▸ WRITTEN REQUEST:
Copy the material word for word, from its first line down through the line containing "Image resolution: width=728", including both ends.

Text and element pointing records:
[START]

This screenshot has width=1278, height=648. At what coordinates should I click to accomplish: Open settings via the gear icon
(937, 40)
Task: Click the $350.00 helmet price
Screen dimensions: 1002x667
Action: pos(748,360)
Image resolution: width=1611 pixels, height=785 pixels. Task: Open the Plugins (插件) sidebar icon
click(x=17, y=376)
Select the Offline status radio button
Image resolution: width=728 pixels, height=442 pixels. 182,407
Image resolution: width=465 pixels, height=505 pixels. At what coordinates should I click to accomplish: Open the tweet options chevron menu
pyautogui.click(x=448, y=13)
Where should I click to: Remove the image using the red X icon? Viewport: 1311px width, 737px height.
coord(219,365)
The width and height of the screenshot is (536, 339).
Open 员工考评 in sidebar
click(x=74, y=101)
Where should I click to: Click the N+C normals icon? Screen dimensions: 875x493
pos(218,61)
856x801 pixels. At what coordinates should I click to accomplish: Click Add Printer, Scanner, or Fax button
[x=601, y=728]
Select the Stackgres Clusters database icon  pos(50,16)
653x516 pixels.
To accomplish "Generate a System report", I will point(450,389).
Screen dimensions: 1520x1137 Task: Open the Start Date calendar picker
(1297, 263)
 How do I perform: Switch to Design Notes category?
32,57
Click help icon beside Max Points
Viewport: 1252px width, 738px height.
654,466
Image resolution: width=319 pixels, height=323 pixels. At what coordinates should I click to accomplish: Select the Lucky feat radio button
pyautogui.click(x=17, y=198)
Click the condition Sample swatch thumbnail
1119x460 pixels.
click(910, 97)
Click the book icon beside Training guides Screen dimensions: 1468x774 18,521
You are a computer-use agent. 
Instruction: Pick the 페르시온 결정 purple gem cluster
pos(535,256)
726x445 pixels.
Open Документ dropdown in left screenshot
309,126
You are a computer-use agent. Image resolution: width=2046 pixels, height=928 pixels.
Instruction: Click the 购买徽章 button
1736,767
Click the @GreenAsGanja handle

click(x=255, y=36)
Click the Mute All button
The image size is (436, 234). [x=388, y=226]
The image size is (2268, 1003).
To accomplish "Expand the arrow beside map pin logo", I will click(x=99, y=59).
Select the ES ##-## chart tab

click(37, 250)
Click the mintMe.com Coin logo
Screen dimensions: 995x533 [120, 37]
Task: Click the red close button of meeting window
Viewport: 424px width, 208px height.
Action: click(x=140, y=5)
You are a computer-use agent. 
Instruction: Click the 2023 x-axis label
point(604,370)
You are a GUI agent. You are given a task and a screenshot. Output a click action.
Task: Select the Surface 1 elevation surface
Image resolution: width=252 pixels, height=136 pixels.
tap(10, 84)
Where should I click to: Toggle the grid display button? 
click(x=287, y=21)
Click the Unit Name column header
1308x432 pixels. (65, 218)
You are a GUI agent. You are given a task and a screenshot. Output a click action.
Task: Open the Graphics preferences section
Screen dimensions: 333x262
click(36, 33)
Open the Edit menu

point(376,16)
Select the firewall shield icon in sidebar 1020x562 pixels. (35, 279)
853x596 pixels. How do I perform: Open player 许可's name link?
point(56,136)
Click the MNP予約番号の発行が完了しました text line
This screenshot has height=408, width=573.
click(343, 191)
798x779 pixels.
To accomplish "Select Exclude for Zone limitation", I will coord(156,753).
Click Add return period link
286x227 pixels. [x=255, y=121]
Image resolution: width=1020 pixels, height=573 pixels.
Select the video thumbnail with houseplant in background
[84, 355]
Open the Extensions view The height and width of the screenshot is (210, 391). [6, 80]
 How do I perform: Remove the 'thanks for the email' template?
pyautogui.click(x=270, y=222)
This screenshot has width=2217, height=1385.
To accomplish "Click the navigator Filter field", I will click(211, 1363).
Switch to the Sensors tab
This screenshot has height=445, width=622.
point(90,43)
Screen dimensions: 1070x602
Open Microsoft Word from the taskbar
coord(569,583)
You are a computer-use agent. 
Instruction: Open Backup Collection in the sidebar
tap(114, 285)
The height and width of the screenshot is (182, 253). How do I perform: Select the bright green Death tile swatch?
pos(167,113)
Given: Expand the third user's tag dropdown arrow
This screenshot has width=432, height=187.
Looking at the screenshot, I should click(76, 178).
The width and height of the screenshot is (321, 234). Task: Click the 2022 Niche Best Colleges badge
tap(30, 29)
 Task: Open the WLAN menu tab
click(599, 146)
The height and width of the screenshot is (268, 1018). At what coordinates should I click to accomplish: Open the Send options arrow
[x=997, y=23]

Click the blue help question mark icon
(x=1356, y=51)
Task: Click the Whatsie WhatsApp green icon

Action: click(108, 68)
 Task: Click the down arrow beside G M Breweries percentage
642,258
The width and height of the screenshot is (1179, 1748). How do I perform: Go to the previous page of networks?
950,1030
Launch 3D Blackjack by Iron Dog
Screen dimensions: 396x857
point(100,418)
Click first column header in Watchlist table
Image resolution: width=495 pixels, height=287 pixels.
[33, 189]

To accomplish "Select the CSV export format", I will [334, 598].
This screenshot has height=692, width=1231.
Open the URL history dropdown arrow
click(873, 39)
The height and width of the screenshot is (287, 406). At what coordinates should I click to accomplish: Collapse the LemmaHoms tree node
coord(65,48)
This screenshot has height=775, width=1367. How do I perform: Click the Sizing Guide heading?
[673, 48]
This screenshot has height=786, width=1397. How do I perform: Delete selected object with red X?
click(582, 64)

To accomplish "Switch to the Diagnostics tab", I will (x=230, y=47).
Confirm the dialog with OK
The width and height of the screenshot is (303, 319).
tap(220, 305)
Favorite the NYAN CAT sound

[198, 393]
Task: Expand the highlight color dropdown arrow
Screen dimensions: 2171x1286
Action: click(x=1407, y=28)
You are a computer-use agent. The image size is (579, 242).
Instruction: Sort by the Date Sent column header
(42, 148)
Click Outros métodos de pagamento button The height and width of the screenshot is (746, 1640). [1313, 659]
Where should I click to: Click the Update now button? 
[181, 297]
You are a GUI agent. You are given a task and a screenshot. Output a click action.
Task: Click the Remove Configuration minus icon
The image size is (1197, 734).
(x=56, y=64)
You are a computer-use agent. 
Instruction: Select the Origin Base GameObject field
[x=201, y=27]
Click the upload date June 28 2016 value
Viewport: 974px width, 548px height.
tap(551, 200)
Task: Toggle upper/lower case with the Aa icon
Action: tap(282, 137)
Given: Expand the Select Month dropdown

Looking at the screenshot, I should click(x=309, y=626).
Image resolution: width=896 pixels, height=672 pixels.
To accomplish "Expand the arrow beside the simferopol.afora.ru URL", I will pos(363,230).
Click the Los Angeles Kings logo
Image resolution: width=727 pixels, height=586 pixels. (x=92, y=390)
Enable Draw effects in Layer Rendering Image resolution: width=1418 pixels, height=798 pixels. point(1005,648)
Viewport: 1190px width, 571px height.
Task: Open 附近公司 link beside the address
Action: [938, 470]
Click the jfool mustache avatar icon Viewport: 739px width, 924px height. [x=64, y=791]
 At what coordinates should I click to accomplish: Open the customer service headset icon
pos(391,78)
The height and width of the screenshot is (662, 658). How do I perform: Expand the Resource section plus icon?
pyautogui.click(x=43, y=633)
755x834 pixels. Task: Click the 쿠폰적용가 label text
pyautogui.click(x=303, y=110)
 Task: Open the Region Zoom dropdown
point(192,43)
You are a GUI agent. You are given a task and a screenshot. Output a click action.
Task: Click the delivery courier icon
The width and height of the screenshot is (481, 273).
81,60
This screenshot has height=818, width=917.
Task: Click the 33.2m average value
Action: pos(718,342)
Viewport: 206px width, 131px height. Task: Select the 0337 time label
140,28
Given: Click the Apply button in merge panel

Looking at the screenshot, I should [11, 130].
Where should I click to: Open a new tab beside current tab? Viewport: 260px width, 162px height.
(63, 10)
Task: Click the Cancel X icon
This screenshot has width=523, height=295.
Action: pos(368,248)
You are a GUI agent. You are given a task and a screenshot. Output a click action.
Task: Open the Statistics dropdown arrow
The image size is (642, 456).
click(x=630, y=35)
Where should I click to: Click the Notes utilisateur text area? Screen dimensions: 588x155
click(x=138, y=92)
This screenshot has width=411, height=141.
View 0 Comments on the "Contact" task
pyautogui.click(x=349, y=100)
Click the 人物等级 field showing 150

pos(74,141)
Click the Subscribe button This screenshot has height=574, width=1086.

[END]

▸ EXPECTED ANSWER:
This screenshot has width=1278, height=648. At what coordinates should I click to accomplish: Open settings via the gear icon
(937, 40)
Task: Click the $350.00 helmet price
Screen dimensions: 1002x667
Action: pos(748,360)
Image resolution: width=1611 pixels, height=785 pixels. Task: Open the Plugins (插件) sidebar icon
click(x=17, y=376)
Select the Offline status radio button
Image resolution: width=728 pixels, height=442 pixels. 182,407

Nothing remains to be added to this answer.